I feel him jerk under my grip.

“Can you kill me, Vale? Because that’s what it will take.”

“I don’t see another way out,” he replies slowly, his voice tight and desperate. “This is what Father wanted. This is what we wanted. There’s no other way out. If it’s not us, it will be them, and we will be dead anyway for betraying them. We have no way out, Lucien. We are trapped. We are the weapon they wield, and as soon as we crack or break, they will toss us into the inferno. I have been fighting every day to stop that from happening and keep us alive, together, and safe.”

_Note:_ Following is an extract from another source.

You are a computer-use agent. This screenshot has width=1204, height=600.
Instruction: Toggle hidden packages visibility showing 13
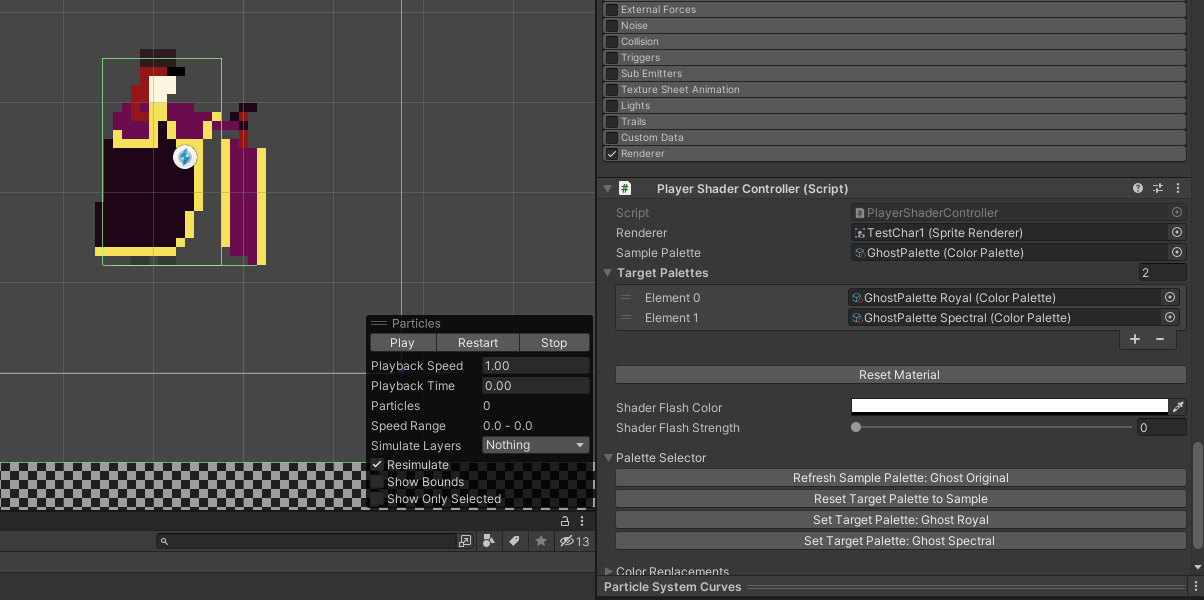[x=574, y=541]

“I know, brother, but we have to change. I would rather die on my feet, proud of who I am than on my knees as a coward. It’s time to let go of the past. It’s time to move forward. Change is not easy, but it must happen. I have buried my head, and that’s my fault. I never should have let it go this far, brother. Please, Vale, please. Don’t make me into our father, don’t become him. I can stand a great many things. I can endure pain no other can, and I can lift more than most others and withstand the storms coming our way, but I cannot stand losing you to a hatred born centuries before us.”

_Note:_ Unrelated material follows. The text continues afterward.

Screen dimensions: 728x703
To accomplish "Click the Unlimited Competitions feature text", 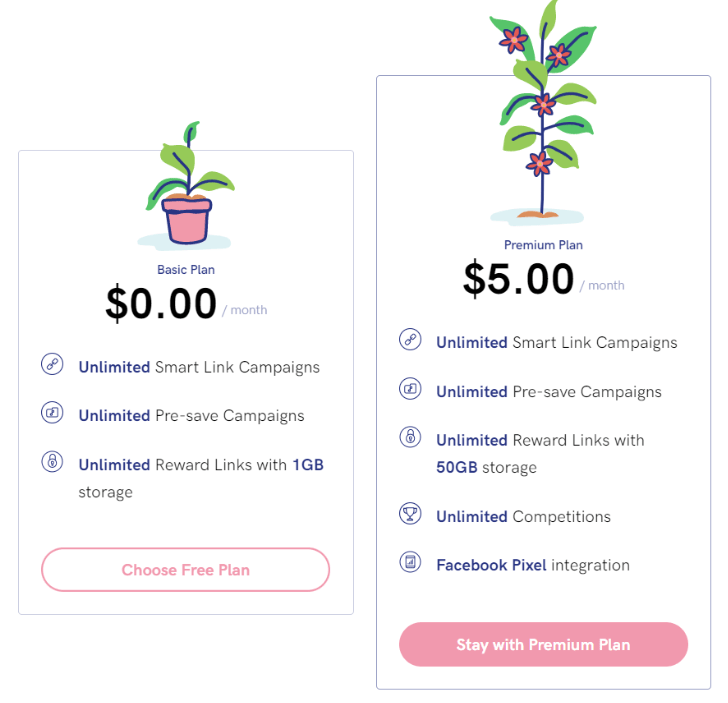I will (523, 517).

“What if we try and it’s not enough, Luc?” he asks as the moon breaks through and shows me his glassy eyes. He looks so young right now.

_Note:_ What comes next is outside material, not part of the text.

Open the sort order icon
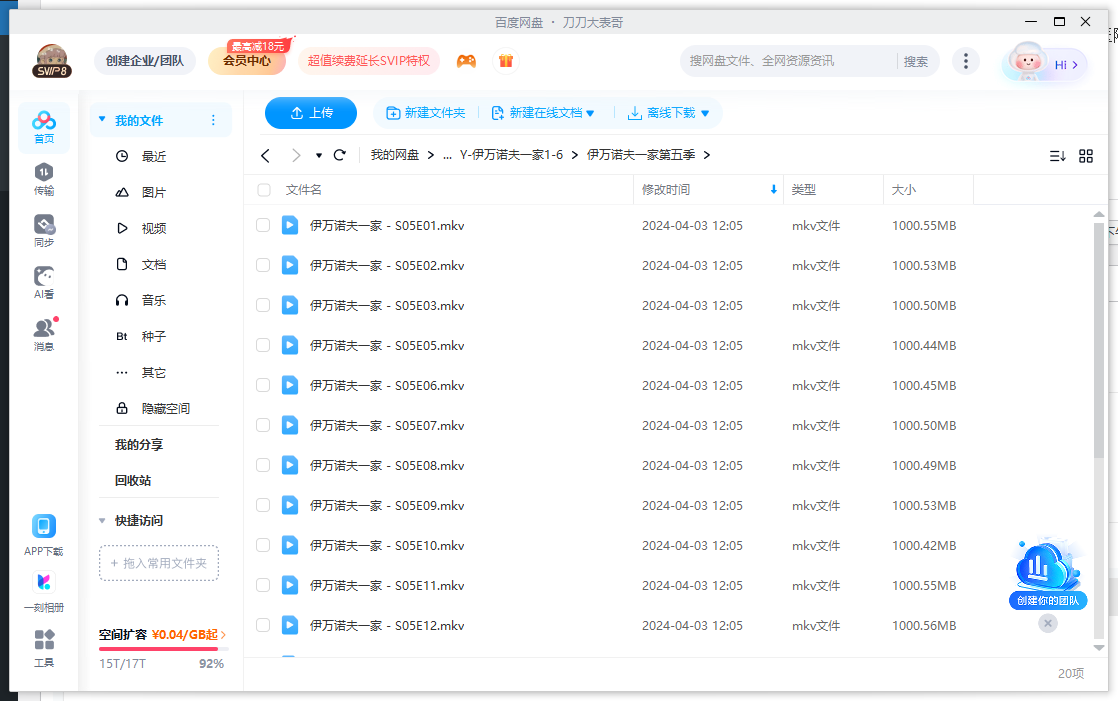The image size is (1118, 701). click(1057, 156)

“What if we try and it’s enough?” I counter. “It’s better than never trying.”

He searches my gaze. “Is this what you want? You would stand with the wolves?”

“No, I would stand with you, brother, until the very end. Let us die how we lived, like those two boys who, even at such a young age, understood innocence despite species. That would be enough for me. Wouldn’t it be for you? Let us be the first huntersto truly live for the cause and upstand the values they all shirk. Let us become the men I see in you every day. The man who let that little girl go, the one who cried after every kill no matter how right it was.”

“And Jai?” he whispers.

“He made his choice, and we must make ours. We choose where to stand.” I clutch him tighter, pressing my head to the bars, and he copies me, tears dripping down his face as he watches me.

We are two brothers caught in their father’s legacy of hatred and pain, forged into weapons for a war they did not start.

“Choose, Vale, and I will stand with you until the end. Choose, and I will be at your side, brother, forever,” I beg.

I beg him to choose this for us, to choose to fight, even if it’s not easy.

His eyes close. “I don’t want to kill innocents. I don’t want to be my father.” That’s what this boils down to. His eyes open, glassy and blue—the bright light in the storm, providing a way home. “Yes, we will do what’s right, even if it gets us killed, brother. We will do what’s right.”

“Thank you.”

We stay like that as our world changes around us with no one else the wiser.

When there’s a clank, we break apart, turning as a bored, impatient guard heads towards us, unlocking both cells and jerking his head. “It’s your lucky night, get out.”

Vale and I share a look before glancing back at the sheriff.

“What’s happening?” I ask.

“Something bigger than you, so go before I change my mind,” he demands.

We do just that, knowing this is the universe rewarding us.

It has to be.

CHAPTER THIRTY-FOUR

The trees blur past me as I run as fast as I can, following her directions. I heard music and people, and I avoided them like she said. Part of me expected some wolves to jump out and for it to be a joke, but no one stops me, and when I’m far enough away not to hear them anymore, I turn.

I look back at the lights of the pack in the distance.

Guilt and shame muddle my emotions. Everything I thought I knew changed in those cells. I don’t even feel like myself anymore. I am different, reborn, but can I do this?